- [Soal Latihan 1] Kutiplah secara persis bagian teks tentang komunitas Parmalim, mulai dari "Diskriminasi dan Toleransi" dan berakhir pada "mengosongkan kolom tersebut.".
- [Soal Latihan 2] Alihkan kalimat dari teks tentang komunitas Parmalim ini ke dalam bahasa Inggris: "Ulu Punguan dipilih melalui musyawarah oleh jemaat Parmalim, menunjukkan adanya mekanisme pengambilan keputusan yang kolektif."

- [Petikan Teks]

Dinamika Sosial dan Tantangan Kontemporer
Komunitas Parmalim, sebagai kelompok minoritas, menghadapi berbagai dinamika sosial, baik dari dalam maupun luar, yang menguji ketahanan ajaran dan keberadaan mereka.
Struktur Organisasi Komunitas
Secara struktural, Ugamo Malim memiliki hierarki kepemimpinan yang terorganisir. Tingkatan tertinggi dipimpin oleh seorang Ihutan. Di bawahnya, terdapat Ulu Punguan yang memimpin kelompok regional (Punguan) yang tersebar di berbagai wilayah. Ulu Punguan dipilih melalui musyawarah oleh jemaat Parmalim, menunjukkan adanya mekanisme pengambilan keputusan yang kolektif.
Perpecahan Internal dan Isu Kepemimpinan
Pada tahun 2017, komunitas Parmalim mengalami perpecahan menjadi dua kubu besar, satu dipimpin oleh Monang Naipospos, dan yang lainnya oleh Poltak Naipospos. Perbedaan mendasar antara kedua kubu ini terletak pada metode suksesi Ihutan (melalui garis keturunan vs. lainnya) dan lokasi wajib pelaksanaan ritual Sipaha Lima (wajib di Huta Tinggi vs. bisa di tempat lain).
Perpecahan ini dapat dilihat sebagai sebuah manifestasi dari pergulatan internal untuk mempertahankan identitas. Perdebatan tentang suksesi dan lokasi ritual menyentuh inti dari tradisi dan dogma mereka, yaitu bagaimana cara terbaik untuk mempertahankan otentisitas ajaran. Konflik ini, pada dasarnya, adalah sebuah dialektika antara tradisi (sacred space di Hutatinggi dan garis keturunan) dan adaptasi (Sipaha Lima di luar Huta Tinggi).
Diskriminasi dan Toleransi
Penganut Parmalim kerap menghadapi diskriminasi dan stigma dari masyarakat. Salah satu stereotip yang paling umum adalah sebutan sipele begu (penyembah setan), yang berakar dari kesalahpahaman tentang praktik penghormatan roh leluhur. Diskriminasi ini juga merambah ke sektor pendidikan dan pekerjaan, di mana mereka sering kali dipaksa memilih agama lain untuk mengisi kolom di dokumen administratif, atau terdiskriminasi jika mengosongkan kolom tersebut.

- [Materi yang Disediakan]
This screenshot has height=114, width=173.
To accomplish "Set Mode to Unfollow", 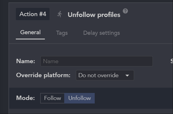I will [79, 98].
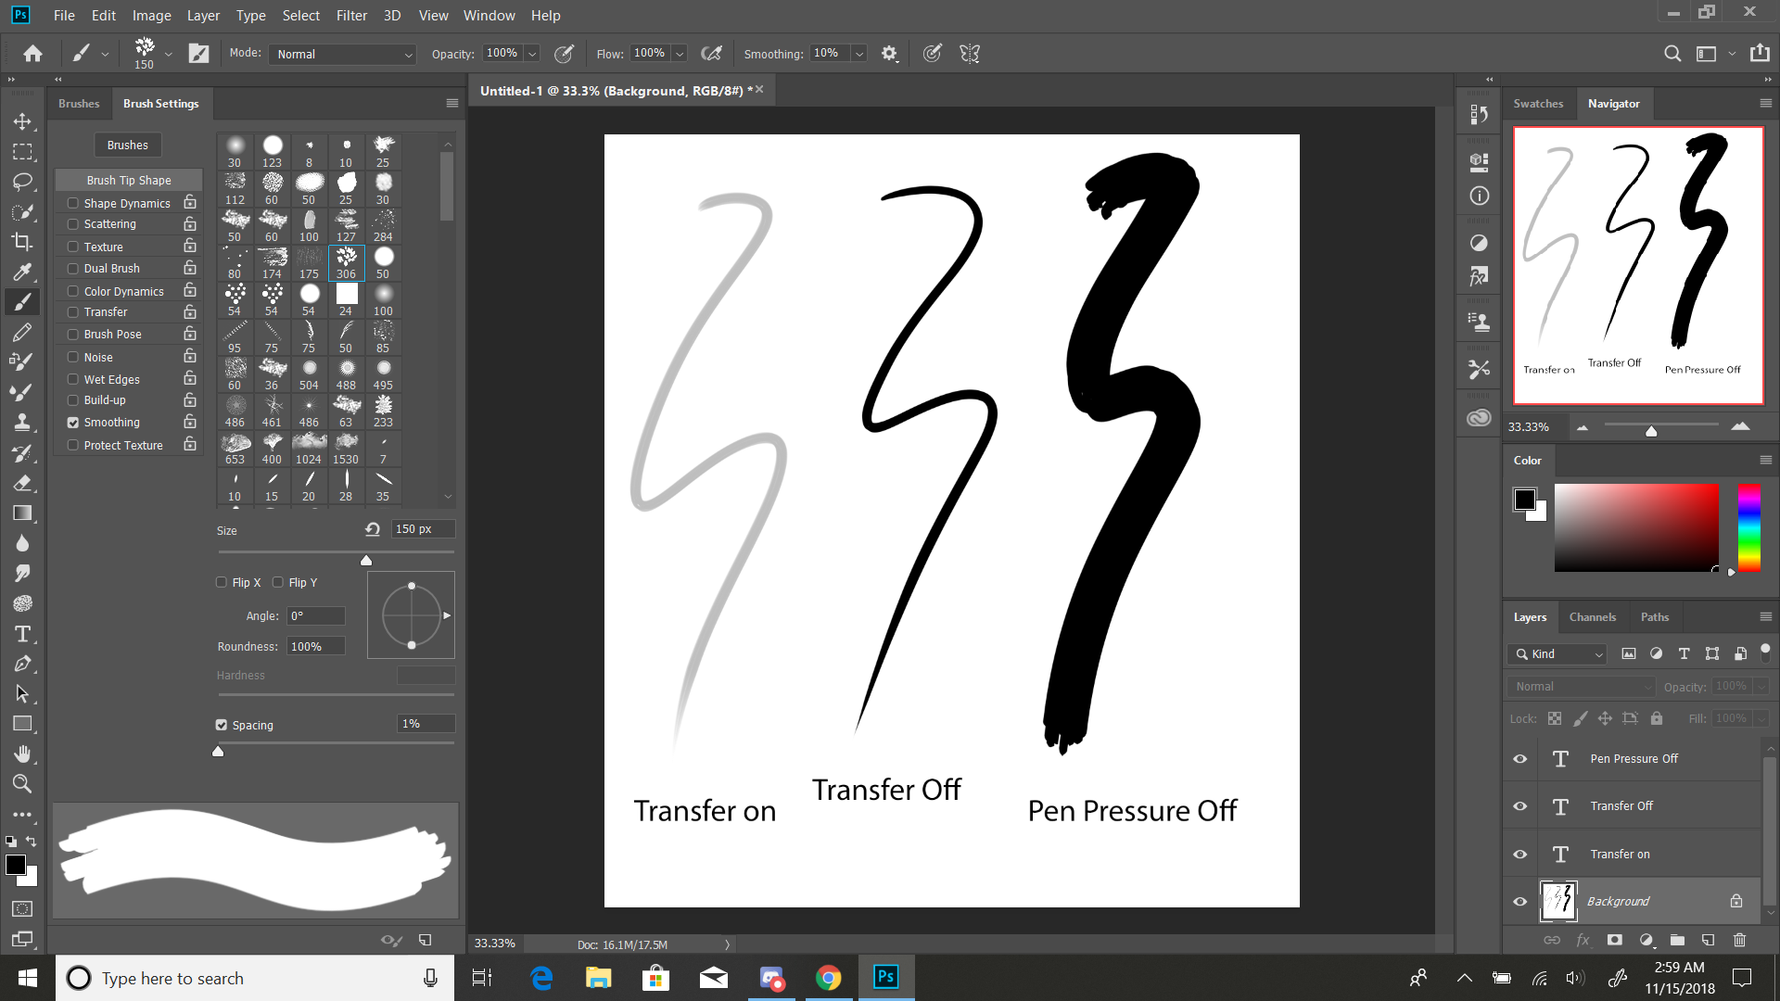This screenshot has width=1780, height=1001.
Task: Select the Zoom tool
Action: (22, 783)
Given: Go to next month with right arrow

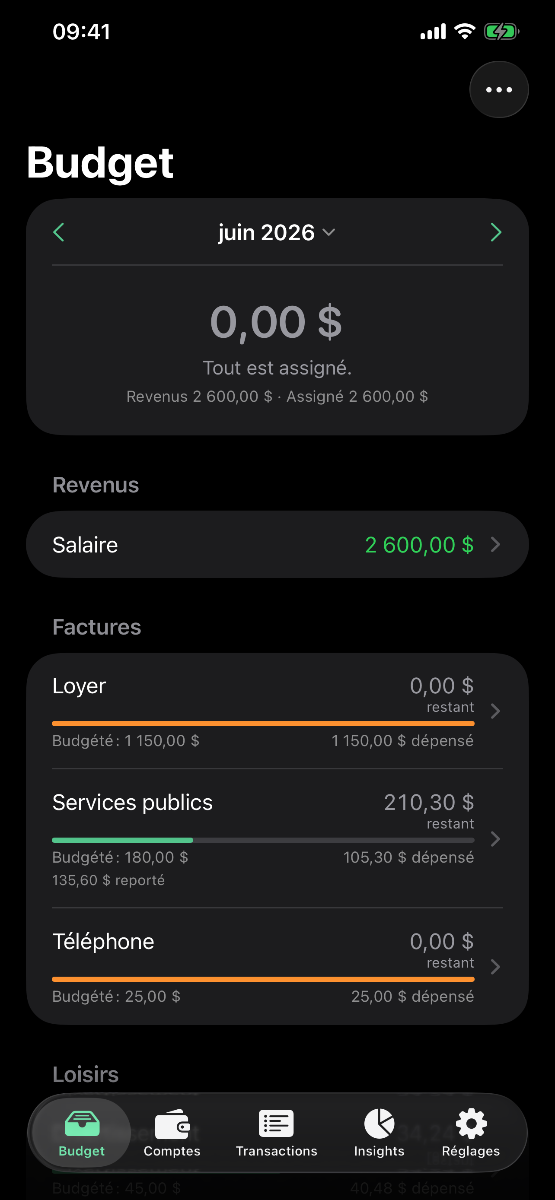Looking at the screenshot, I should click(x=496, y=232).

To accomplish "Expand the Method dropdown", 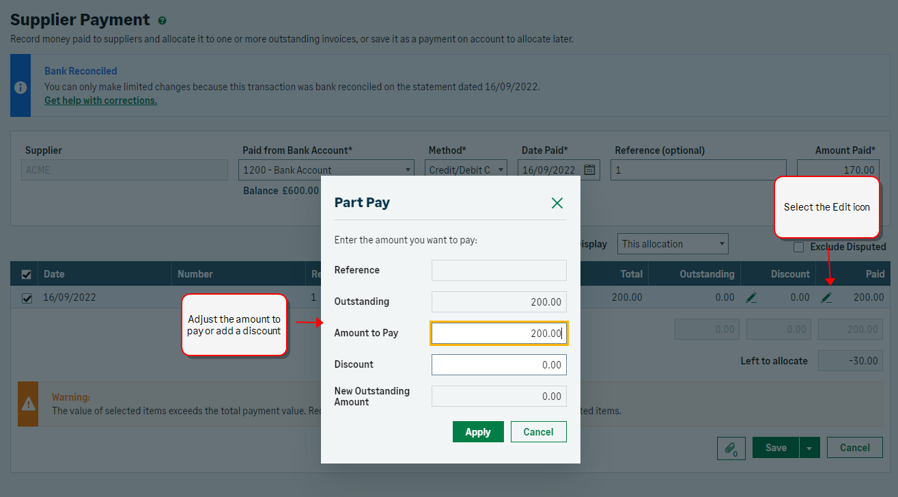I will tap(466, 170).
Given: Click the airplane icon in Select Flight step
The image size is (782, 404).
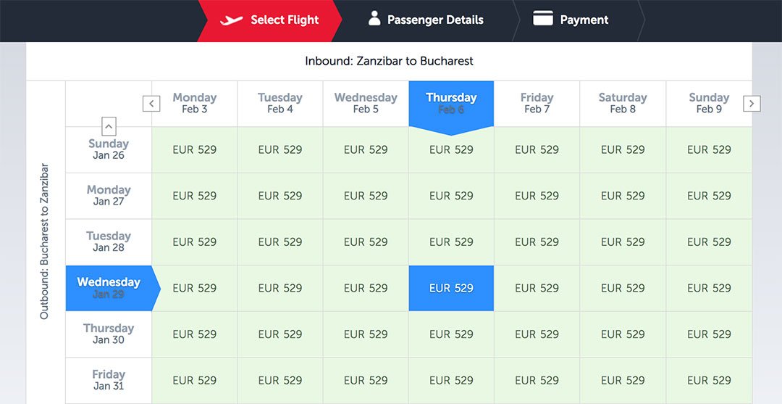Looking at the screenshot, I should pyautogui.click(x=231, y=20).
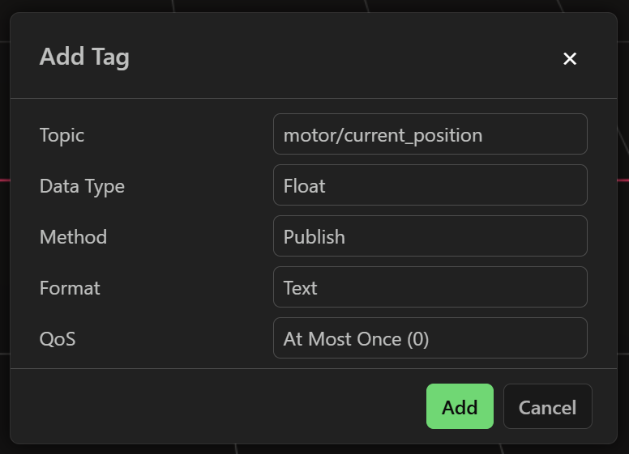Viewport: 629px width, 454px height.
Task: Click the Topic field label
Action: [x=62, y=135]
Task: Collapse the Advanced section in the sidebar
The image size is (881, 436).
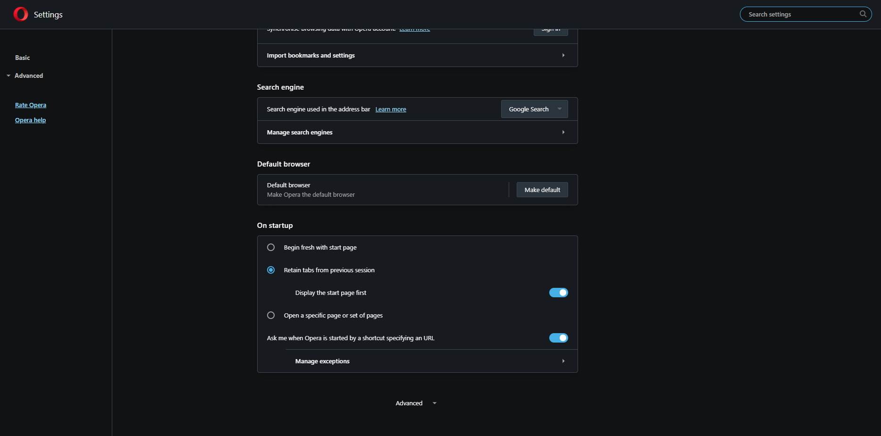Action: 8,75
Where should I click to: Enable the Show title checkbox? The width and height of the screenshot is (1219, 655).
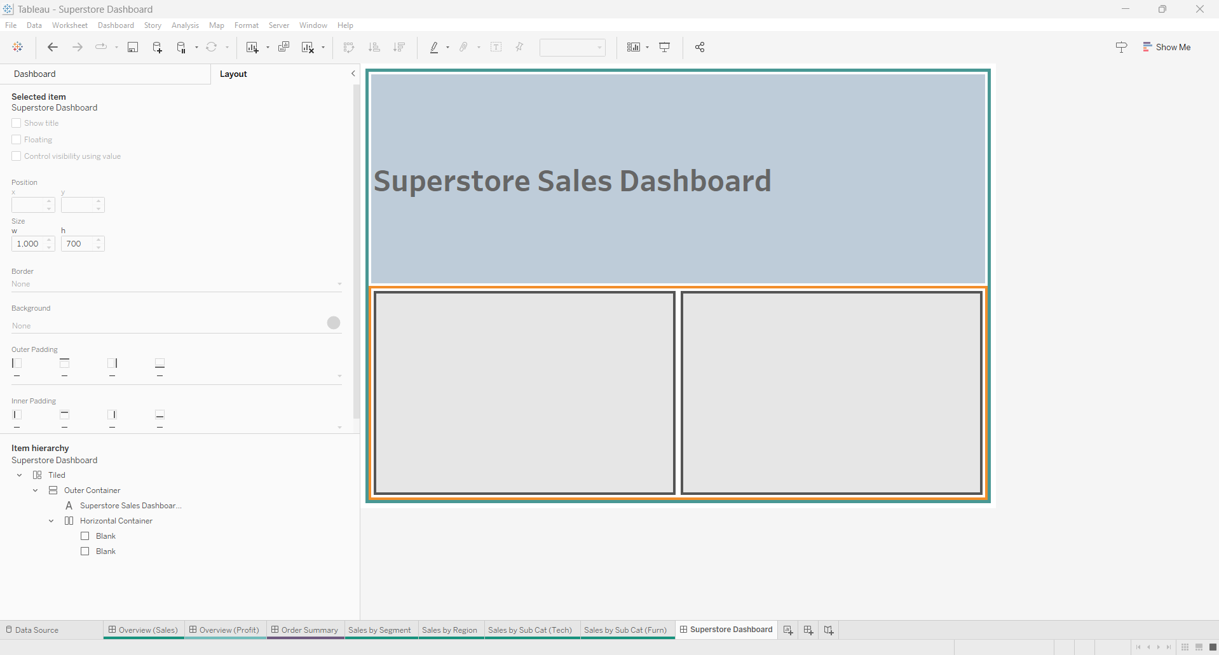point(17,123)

- [Penyelesaian Soal 1]
Diskriminasi dan Toleransi
Penganut Parmalim kerap menghadapi diskriminasi dan stigma dari masyarakat. Salah satu stereotip yang paling umum adalah sebutan sipele begu (penyembah setan), yang berakar dari kesalahpahaman tentang praktik penghormatan roh leluhur. Diskriminasi ini juga merambah ke sektor pendidikan dan pekerjaan, di mana mereka sering kali dipaksa memilih agama lain untuk mengisi kolom di dokumen administratif, atau terdiskriminasi jika mengosongkan kolom tersebut.

- [Penyelesaian Soal 2] The Ulu Punguan is chosen through deliberation by the Parmalim congregation, showing the existence of a collective decision-making mechanism.